Elle n’avait certainement pas été amenée par la gratitude, car elle ne lui avait pas exprimé un mot direct de reconnaissance. Elle n’avait donc pas été envoyée par Mac Trigger. Elle l’eût, dans le cas contraire, remercié au moins d’un mot. Elle s’était contentée de le traiter de « superbe menteur ». O’Connor se trompait : elle ne devait sans doute pas connaître Mac Trigger. En revanche, elle paraissait bien connaître Kedsty.
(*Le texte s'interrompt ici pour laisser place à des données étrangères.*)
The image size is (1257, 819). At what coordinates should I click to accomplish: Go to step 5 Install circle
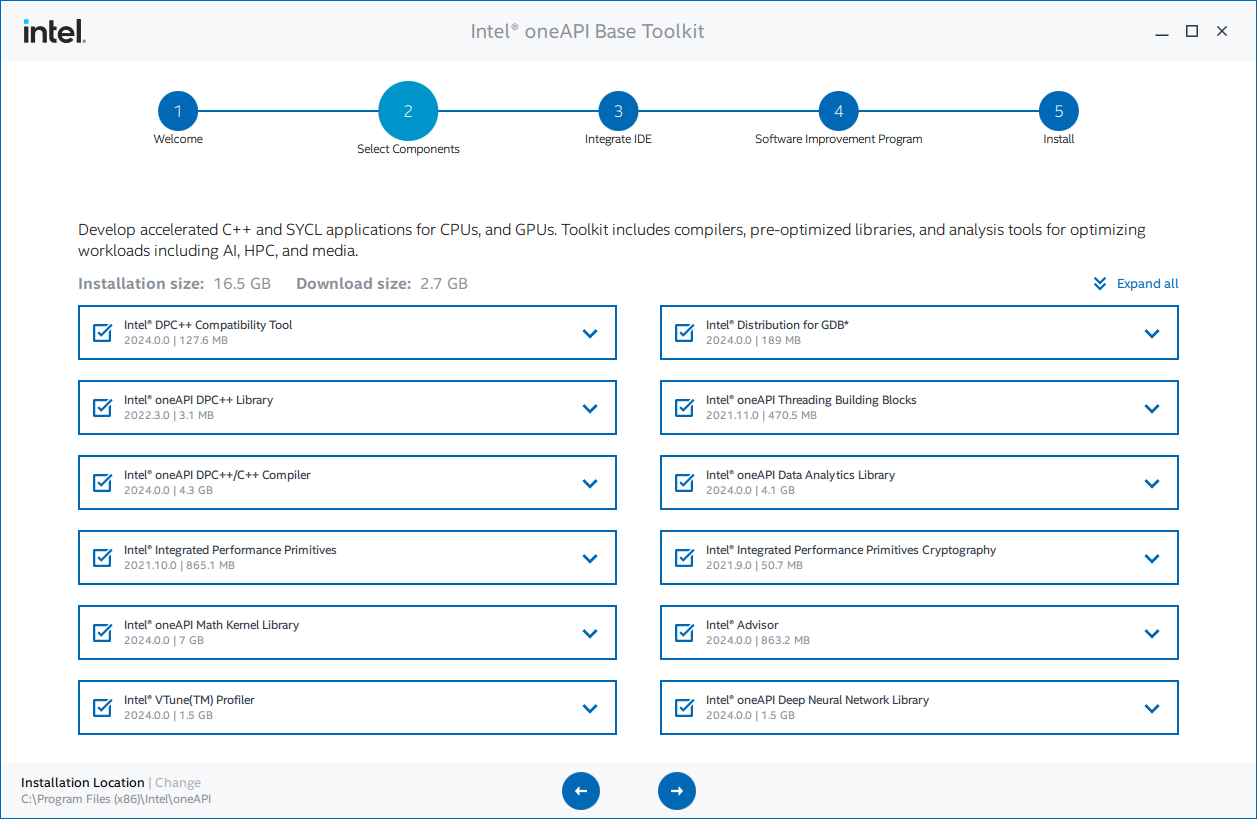click(1058, 112)
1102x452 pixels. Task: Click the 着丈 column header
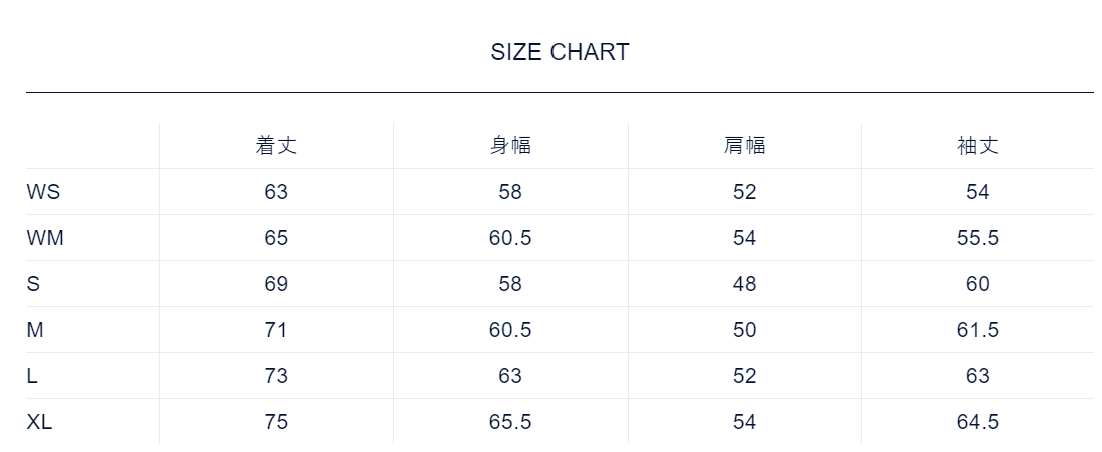(276, 146)
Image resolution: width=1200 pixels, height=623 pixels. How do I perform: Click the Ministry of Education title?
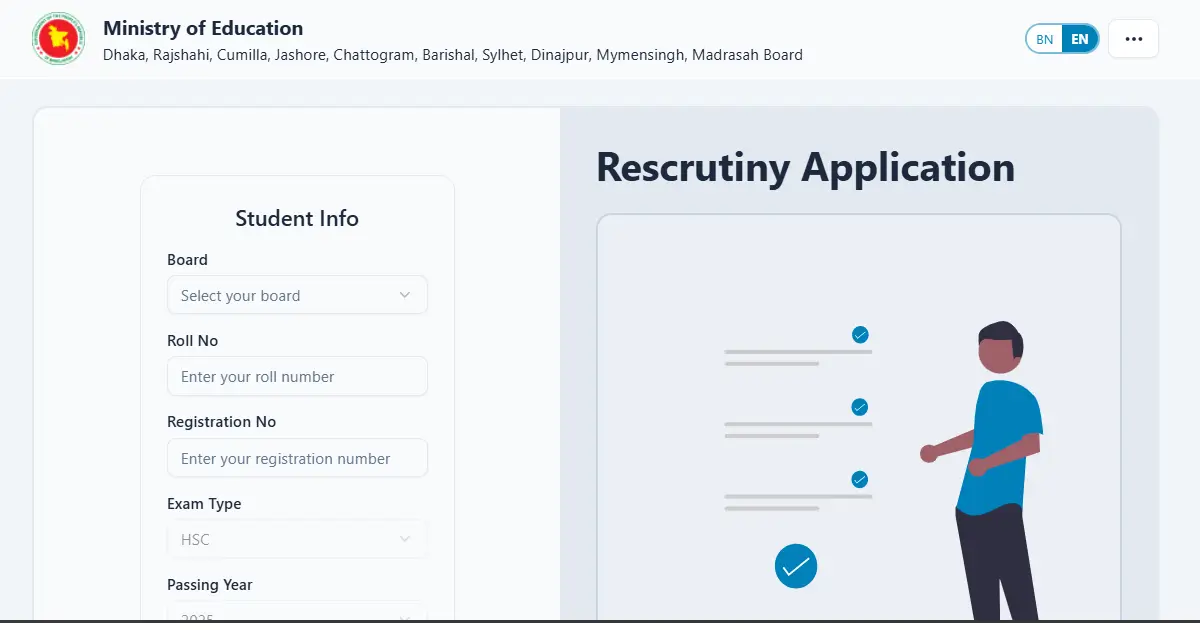(203, 28)
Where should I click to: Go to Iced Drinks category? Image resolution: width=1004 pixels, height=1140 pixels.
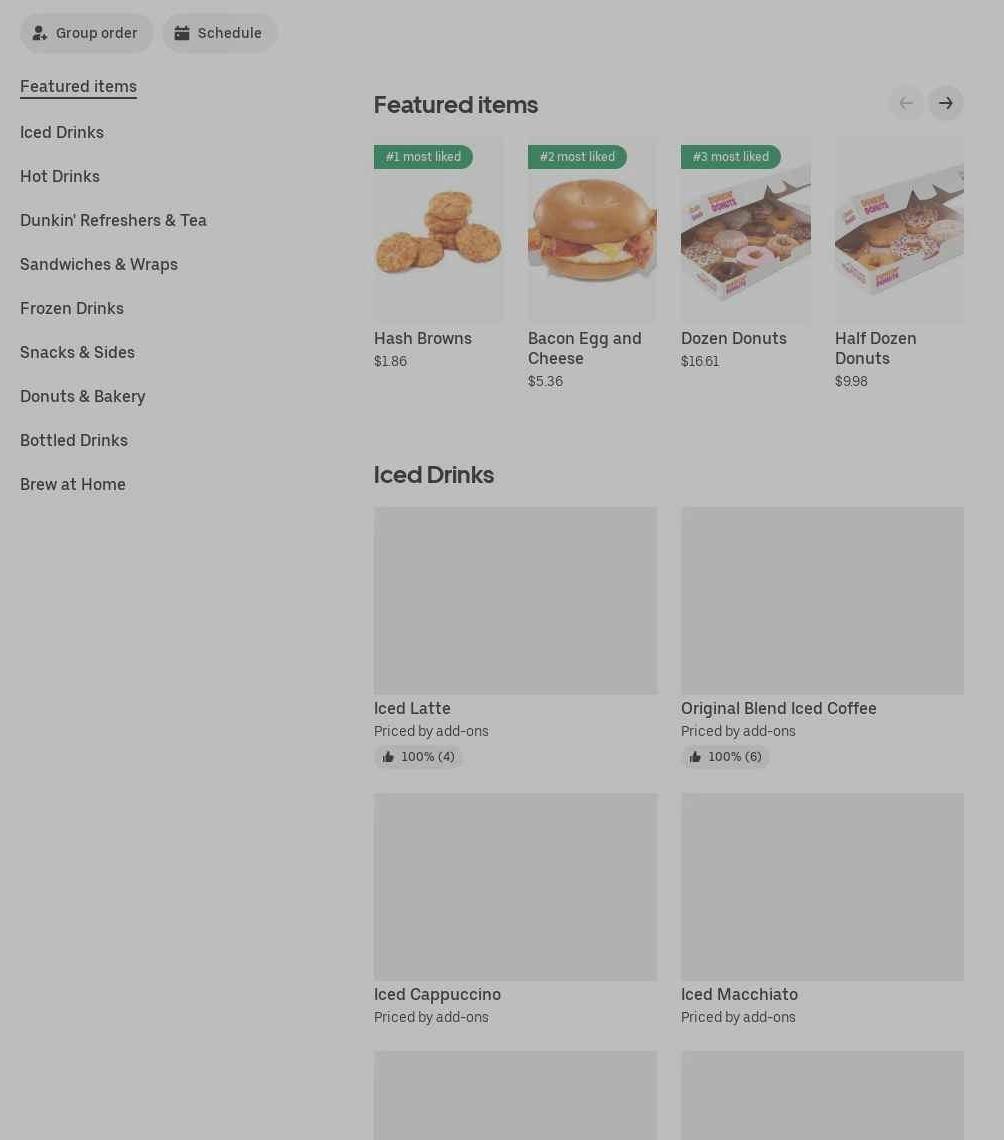coord(62,132)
Elle n’avait pas répondu à ses insinuations quand il lui avait dit qu’il la soupçonnait de s’être cachée dans le bungalow de Kedsty. C’est bien le terme « cachée » qu’il avait employé. Elle eut alors un mouvement de révolte, mais aussitôt calmé. Une seconde après, on eût juré qu’elle ne lui avait pas prêté attention. Cependant elle s’était elle-même servie, à l’égard de Kedsty, d’un terme qui était loin de convenir à ce rude et glacial personnage. « Ce pauvre Kedsty » avait-elle dit. Mais Kent revit l’éclat de ses yeux quand elle prononça ce qualificatif si déplacé en apparence, un éclat nuancé de malice, de haine, de cruauté, velouté de triomphe ; et il entendit la fluctuation de sa voix sur ce mot ; toute une gamme y avait passé. Elle connaissait son Kedsty ; elle le connaissait bien, et sans doute de longue date.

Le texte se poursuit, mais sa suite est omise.